## START Selected excerpt

Lynn Osborn has spent his entire professional career working in the water and wastewater industries, with more than 30 of those years in the trenchless technology industry. And he wouldn’t change a thing, he says.
He joined what is now known as Insituform Technologies in 1984 when few public works officials had ever heard of the term trenchless technology, let alone dared to try it on their aging pipes. Today, cured-in-place pipe (CIPP) is the preferred method of pipe rehabilitation across North America, as well as the world. The CIPP process, created by Insituform founder Eric Wood, has created a multi-billion dollar industry that continues to reach new heights.
But when Osborn first got into the trenchless industry, he had no idea he would still be this excited and motivated after all these years about the technology. “As an engineer, I found trenchless technology just to be a really neat application for a problem that was just going to get bigger and bigger,” Osborn says. “There were some pretty trying times in the early years [with getting people to accept the technology]. When I first left the consulting world, someone told me I’d be back in a year. That never happened. I didn’t see myself lasting 31 years with Insituform either. The longer I stayed, the more I wanted to stay to see this through … but of course you’ll never see it through with all the work that needs to be done.”

## END Selected excerpt
## START Data excerpt

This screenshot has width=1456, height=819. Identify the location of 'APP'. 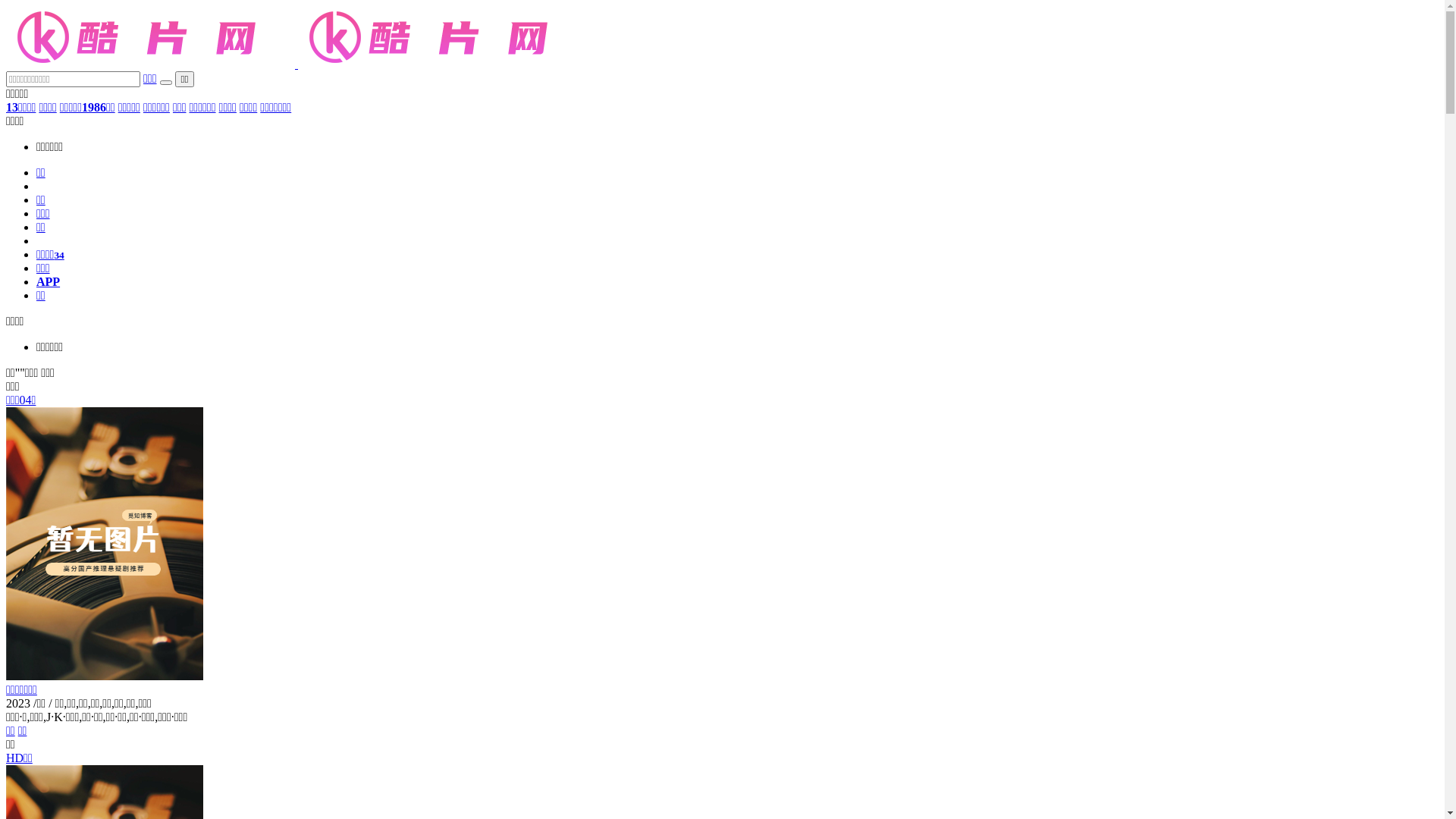
(48, 281).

## END Data excerpt

» Written tasks
**A)** Answer these about the Osborn profile, one answer per line, marked (i), (ii), (iii):
(i) In what year did Osborn join the company now known as Insituform Technologies?
(ii) Who created the CIPP process?
(iii) How many years does Osborn say he didn't see himself lasting with Insituform?
**B)** Please reproduce a passage of the Osborn profile word for word, starting at "Lynn Osborn has" and ending at "reach new heights.".

» The answers
**A)**
(i) 1984
(ii) Eric Wood, the founder of Insituform
(iii) 31 years

**B)**
Lynn Osborn has spent his entire professional career working in the water and wastewater industries, with more than 30 of those years in the trenchless technology industry. And he wouldn’t change a thing, he says.
He joined what is now known as Insituform Technologies in 1984 when few public works officials had ever heard of the term trenchless technology, let alone dared to try it on their aging pipes. Today, cured-in-place pipe (CIPP) is the preferred method of pipe rehabilitation across North America, as well as the world. The CIPP process, created by Insituform founder Eric Wood, has created a multi-billion dollar industry that continues to reach new heights.